Shoulder Mobility Tips For The Low Bar Squat
Shoulder mobility can play a large role in the low bar squat, and for those who may lack shoulder mobility it can create problems not only at the thoracic spine, but all the way down the chain.
While I do not want to call this a simple fix, I have 3 go-tos that have worked fairly well. The first is really just the cueing and setup of the low bar squat. The general idea is that we are trying to do a “lat pulldown” with the bar. During a lat pulldown we are retracting and depressing our shoulders and using the lats to adduct the arm, and that is the same tension we want to create throughout our upper back during the low bar squat. The only slight difference is our elbow position, and often times its a simple as cueing a lifter to push their elbows forward as well. But to help with the process there are two mobility drills I really find useful and have seen good results with, and that is a PVC pipe preacher stretch with controlled breathing and direct lacrosse ball work on the pec, particular the pec minor. The pec is an internal rotator, and many times tightness from the high volumes of bench pressing can offset the shoulder mobility improvements we have. So the combination of these 2 exercises seem to work best. For a more in depth breakdown of these drills, CLICK HERE and scroll over to 2nd and 3rd videos for full demonstrations!
With all that being said, a variable that always needs to be looked at as well is grip width. A good starting point I find is the same width you would use for a lat pulldown, but from there is becomes more individual based on shoulder mobility and a lifter’s ability to maintain thoracic tightness. Typically the wider the grip width, the more difficult it will be to stay tight, and vice versa. The downside though of a narrower grip is a higher need for shoulder mobility and an increased risk of developing some type of biceps tendon or elbow pain from the high demands of being in that compacted position.
As for examples of what movement pattern issues we tend to see from inadequate shoulder mobility, you will see typically 1 of 4 things occur.
One scenario is that the lack of shoulder mobility causes the elbows to flare up, limiting the ability for the lifter to retract and extend at the thoracic spine. This then usually causes the lifter to compensate by creating extension at the lumbar spine and anteriorly tilting at the pelvis. In the 3rd video you can see a good example of this, as @netzer_strong on the left starts in a fairly extended lumbar position to compensate for his elbow position. Where as on the right he is able to achieve a more neutral brace and keeps that position throughout.
The second scenario is that they do not compensate at the lumbar spine, but that then creates a fairly pronounced chest fall pattern coming out of the hole. Typically this is the lifter you will see the bar roll up towards their neck during a max attempt. This can be seen in the in the 5th and 6th videos of @ilift_wright and @brandilynnbw. Both experience that chest fall pattern coming out of the hole, and in the case of Shelly, we can see that bar rolling up and really losing thoracic tightness during a max attempt.

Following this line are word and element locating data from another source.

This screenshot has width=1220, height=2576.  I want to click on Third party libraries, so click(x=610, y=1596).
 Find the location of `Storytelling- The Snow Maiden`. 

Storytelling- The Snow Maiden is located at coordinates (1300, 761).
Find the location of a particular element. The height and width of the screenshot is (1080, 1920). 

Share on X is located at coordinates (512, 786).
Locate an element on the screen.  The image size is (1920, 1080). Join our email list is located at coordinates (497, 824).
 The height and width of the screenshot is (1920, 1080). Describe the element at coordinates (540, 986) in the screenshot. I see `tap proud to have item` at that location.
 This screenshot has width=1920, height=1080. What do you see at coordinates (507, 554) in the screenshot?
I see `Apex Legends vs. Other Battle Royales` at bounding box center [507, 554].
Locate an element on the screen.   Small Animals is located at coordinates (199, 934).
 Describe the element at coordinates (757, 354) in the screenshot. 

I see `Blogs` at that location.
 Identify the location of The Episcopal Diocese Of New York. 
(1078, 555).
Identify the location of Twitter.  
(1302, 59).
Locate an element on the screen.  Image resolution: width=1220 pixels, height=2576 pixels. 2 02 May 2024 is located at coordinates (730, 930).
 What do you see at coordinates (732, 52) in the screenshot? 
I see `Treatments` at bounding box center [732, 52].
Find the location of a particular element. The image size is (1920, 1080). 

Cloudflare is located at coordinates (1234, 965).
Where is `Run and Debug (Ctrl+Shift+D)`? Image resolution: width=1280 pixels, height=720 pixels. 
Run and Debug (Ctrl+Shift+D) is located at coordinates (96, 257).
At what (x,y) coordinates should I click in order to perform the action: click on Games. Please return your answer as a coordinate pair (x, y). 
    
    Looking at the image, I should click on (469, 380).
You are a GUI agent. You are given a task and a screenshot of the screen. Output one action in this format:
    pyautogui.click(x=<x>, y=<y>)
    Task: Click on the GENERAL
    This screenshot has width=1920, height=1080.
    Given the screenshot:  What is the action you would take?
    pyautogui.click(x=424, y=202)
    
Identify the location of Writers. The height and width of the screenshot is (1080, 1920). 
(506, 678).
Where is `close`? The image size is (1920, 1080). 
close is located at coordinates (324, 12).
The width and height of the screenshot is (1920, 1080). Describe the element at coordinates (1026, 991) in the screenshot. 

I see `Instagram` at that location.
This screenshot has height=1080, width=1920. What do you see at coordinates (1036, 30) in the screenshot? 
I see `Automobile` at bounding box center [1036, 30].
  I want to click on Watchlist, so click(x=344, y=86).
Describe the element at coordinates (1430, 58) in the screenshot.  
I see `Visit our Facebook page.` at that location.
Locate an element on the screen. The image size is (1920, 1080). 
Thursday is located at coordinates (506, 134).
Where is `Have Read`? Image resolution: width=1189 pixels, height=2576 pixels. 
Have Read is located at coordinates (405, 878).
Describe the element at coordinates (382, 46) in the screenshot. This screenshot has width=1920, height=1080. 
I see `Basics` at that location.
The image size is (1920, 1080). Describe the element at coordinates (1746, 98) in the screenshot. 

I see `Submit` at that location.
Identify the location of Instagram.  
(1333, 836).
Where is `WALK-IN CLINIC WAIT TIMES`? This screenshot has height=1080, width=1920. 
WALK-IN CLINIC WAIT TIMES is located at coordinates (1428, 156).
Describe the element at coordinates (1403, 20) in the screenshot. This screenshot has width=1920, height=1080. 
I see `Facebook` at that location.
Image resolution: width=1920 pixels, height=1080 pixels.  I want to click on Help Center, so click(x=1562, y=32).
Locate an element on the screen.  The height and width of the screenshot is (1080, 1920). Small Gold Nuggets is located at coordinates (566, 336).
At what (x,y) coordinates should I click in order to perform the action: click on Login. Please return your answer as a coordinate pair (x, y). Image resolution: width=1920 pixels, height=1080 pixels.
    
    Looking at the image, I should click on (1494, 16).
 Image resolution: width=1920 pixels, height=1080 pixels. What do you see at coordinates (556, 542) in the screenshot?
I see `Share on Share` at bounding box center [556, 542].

The 3rd scenario I often see is actually that one side is able to achieve a decent position while the other side lacks the mobility to. The result of this tends to be a twisting effect in the squat. This can be seen in the 7th video where you can see @posten.lifts on the left experiencing a fairly prominent twist at the bottom of his squat and coming out of the hole. His right side is the one lacking mobility, and what you will see is a twist towards that side.
The final scenario is that the lifter actually achieve a decent position by really forcing themselves into position, but the result of this is chronic biceps tendon or elbow pain. This is not necessarily an issue that effects the lifter’s movement, but more so decreases their tolerance for the amount they can low bar squat. This pain tends to limit their ability to handle higher volumes/frequencies of low bar squatting, and also usually translates to issues on the bench press as well.